A new research by scientists has shown that the temperatures in the state of California in US have risen by more than 2.1 degrees Fahrenheit between 1915 and 2000, largely because of human activities.
The research, which was conducted at the Lawrence Livermore National Laboratory, the University of California, Merced and the National Center for Atmospheric Research, used data from up to eight different observational records to come up with the findings.
According to the findings, the warming of the state, which has been fastest in late winter and early spring, is largely attributed to human activities.
"The trends in daily minimum and maximum temperatures over the last 50 and 85 years are inconsistent with current model-based estimates of natural internal climate variability," said lead researcher CÚline Bonfils from Lawrence Livermore.
"It's pretty clear that natural causes alone just can't cut it and external factors such as greenhouse gases and urbanization come into play," he added.
"Our study represents a credible first step toward the identification of the effects of human activities on California climate," said Benjamin Santer, also part of the Livermore team.

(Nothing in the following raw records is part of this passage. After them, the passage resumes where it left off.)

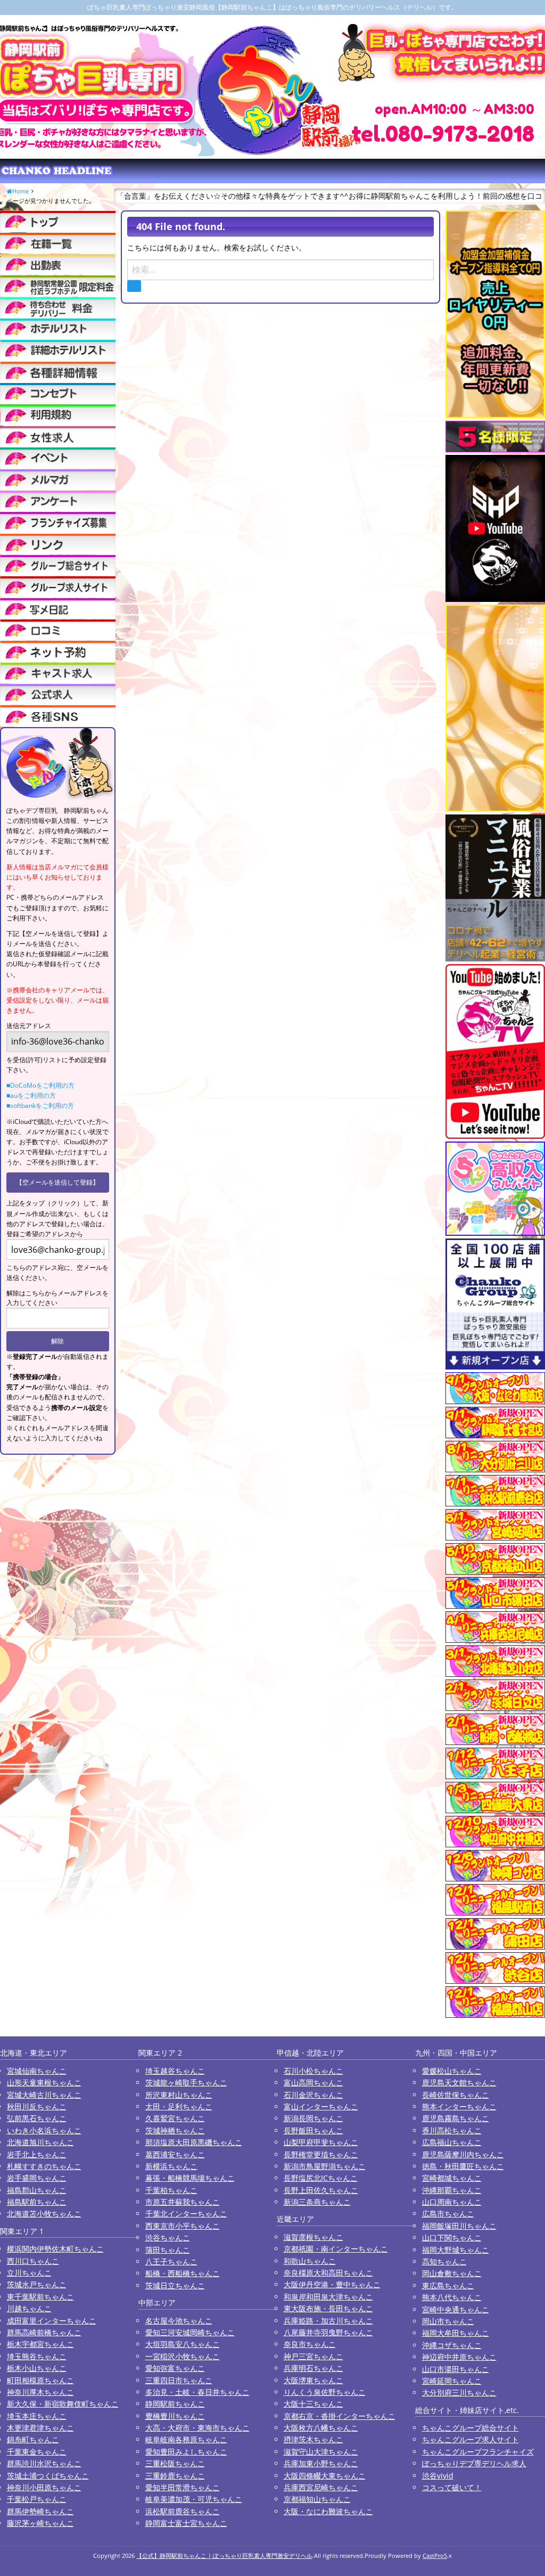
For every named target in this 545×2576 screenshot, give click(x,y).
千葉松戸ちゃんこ (37, 2499)
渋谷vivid (437, 2476)
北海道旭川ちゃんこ (40, 2142)
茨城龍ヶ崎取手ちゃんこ (186, 2082)
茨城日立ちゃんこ (175, 2285)
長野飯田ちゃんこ (313, 2130)
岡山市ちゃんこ (448, 2321)
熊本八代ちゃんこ (452, 2297)
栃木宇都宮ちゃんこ (40, 2344)
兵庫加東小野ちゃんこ (321, 2463)
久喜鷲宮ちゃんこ (175, 2118)
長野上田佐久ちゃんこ (321, 2190)
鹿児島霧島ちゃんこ (455, 2118)
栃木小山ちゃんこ (37, 2368)
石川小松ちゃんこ (313, 2071)
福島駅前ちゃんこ (37, 2202)
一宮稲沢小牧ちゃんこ (182, 2356)
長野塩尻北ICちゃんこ (321, 2178)
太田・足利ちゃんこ (178, 2106)
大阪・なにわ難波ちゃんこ (328, 2511)
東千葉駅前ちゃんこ (40, 2297)
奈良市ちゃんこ (310, 2344)
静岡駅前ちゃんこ (175, 2404)
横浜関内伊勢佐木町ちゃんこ (55, 2249)
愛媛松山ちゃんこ (452, 2071)
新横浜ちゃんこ (171, 2166)
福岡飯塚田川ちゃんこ (459, 2226)
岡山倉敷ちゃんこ (452, 2273)
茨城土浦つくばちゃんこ (48, 2476)
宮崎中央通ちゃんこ (455, 2309)
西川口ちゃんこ (33, 2261)
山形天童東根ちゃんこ (44, 2082)
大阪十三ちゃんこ (313, 2404)
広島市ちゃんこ (448, 2213)
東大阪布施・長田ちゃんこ (328, 2308)
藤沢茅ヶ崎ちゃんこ (40, 2523)
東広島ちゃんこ (448, 2285)
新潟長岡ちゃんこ (313, 2118)
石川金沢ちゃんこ (313, 2095)
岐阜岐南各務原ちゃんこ (186, 2439)
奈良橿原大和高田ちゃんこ (328, 2273)
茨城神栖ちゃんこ (175, 2130)
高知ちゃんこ (444, 2261)
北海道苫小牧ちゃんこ (44, 2213)
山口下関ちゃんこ (452, 2237)
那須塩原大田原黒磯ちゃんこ (193, 2142)
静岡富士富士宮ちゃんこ (186, 2523)
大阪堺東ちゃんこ (313, 2380)
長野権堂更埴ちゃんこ (321, 2154)
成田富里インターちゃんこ (51, 2321)
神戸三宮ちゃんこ (313, 2356)
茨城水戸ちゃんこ (37, 2284)
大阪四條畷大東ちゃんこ (325, 2476)
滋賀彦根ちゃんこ (313, 2237)
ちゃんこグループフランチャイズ (478, 2452)
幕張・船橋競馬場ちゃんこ (190, 2178)
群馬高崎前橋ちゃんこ (44, 2332)
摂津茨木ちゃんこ (313, 2439)
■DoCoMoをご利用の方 (40, 1085)
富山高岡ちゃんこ (313, 2082)
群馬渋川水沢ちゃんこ (44, 2463)
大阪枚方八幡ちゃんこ (321, 2428)
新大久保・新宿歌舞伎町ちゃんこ (63, 2404)
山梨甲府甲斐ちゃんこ (321, 2142)
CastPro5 (435, 2555)
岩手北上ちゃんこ (37, 2154)
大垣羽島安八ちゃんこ (182, 2344)
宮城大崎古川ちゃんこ (44, 2095)
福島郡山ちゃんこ (37, 2190)
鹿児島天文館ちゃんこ (459, 2082)
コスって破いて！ (452, 2487)
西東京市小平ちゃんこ (182, 2226)
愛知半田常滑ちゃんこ (182, 2487)
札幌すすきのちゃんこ (44, 2166)
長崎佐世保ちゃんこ (455, 2095)
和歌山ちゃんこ (310, 2261)
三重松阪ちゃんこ (175, 2463)
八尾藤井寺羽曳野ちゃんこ (328, 2332)
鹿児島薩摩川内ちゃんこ (463, 2154)
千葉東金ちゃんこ (37, 2452)
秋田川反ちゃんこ (37, 2106)
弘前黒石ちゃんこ (37, 2118)
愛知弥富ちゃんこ (175, 2368)
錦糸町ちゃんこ (33, 2439)
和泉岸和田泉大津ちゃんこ (328, 2297)
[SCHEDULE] (57, 264)
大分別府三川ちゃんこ (459, 2392)
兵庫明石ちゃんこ (313, 2368)
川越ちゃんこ (29, 2308)
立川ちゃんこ (29, 2273)
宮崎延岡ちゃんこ (452, 2381)
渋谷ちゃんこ (167, 2237)
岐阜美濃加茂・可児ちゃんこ (193, 2499)
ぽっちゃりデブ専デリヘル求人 (474, 2463)
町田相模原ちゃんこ (40, 2380)
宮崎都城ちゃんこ (452, 2178)
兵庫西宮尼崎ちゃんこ (321, 2487)
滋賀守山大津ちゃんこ (321, 2452)
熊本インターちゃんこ (459, 2106)
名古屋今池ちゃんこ (178, 2321)
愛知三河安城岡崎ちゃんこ (190, 2332)
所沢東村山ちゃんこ (178, 2095)
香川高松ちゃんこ (452, 2130)
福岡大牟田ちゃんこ (455, 2333)
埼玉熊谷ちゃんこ (37, 2356)
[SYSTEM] (57, 285)
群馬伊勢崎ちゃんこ (40, 2511)
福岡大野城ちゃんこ (455, 2250)
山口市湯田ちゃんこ (455, 2369)
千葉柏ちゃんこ (171, 2190)
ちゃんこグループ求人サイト (470, 2439)
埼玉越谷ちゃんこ (175, 2071)
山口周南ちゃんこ (452, 2202)
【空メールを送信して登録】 (57, 1182)
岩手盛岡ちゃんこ (37, 2178)
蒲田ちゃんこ (167, 2250)
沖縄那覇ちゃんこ (452, 2190)
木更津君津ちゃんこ (40, 2428)
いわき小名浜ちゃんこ (44, 2130)
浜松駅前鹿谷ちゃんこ (182, 2511)
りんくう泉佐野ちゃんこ (325, 2392)
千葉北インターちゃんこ (186, 2213)
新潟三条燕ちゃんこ (317, 2202)
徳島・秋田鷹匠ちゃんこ (463, 2166)
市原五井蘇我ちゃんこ (182, 2202)
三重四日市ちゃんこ (178, 2380)
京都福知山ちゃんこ (317, 2499)
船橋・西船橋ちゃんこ (182, 2273)
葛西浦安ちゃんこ (175, 2154)
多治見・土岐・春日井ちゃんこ (197, 2392)
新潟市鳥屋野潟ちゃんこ (325, 2166)
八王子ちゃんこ (171, 2261)
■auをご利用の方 (31, 1095)
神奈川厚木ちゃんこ (40, 2392)
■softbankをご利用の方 (40, 1105)
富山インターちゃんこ (321, 2106)
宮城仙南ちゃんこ (37, 2071)
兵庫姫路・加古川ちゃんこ (328, 2321)
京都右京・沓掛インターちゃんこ (339, 2416)
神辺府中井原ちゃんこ (459, 2357)
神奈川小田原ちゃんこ (44, 2487)
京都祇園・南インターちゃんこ (336, 2249)
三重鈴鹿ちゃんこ (175, 2476)
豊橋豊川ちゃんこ (175, 2416)
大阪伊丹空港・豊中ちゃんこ (332, 2284)
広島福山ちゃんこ (452, 2142)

California is not alone when it comes to warming trends.
Late winter and springtime temperatures have increased in nearly all of western North America. They have been associated with a large change in atmospheric circulation in the northern Pacific, likely resulting from greenhouse gas-induced warming.
But all California climate trends during the 20th century aren't so clear.
For example, less warming is observed in summer. This warming, which mainly occurs at night but not during daytime, is not well explained by historical climate simulations.
"We looked at observations and models and they don't concur," said Phillip Duffy, part of the Livermore team and a UC Merced adjunct professor. "One possible reason for this is that most models don't include factors such as irrigation, which can influence regional climate," he added.
The team found the lack of a trend in summertime maximum temperatures may be associated with the rapid expansion of large-scale irrigation during the 20th century, an important factor in California that is not accounted for in the models.
"If this hypothesis is verified, the acceleration of CO2 emissions combined with a leveling of irrigation may result in a rapid summertime warming in the Central Valley in the near future," said David Lobell, co-author in both studies.
Another problem is that an increase in California temperatures could have dire consequences for the state's water system.
"If human-induced climate change is occurring, societal impacts - such as impacts on our water supply - cannot be far behind," said Duffy.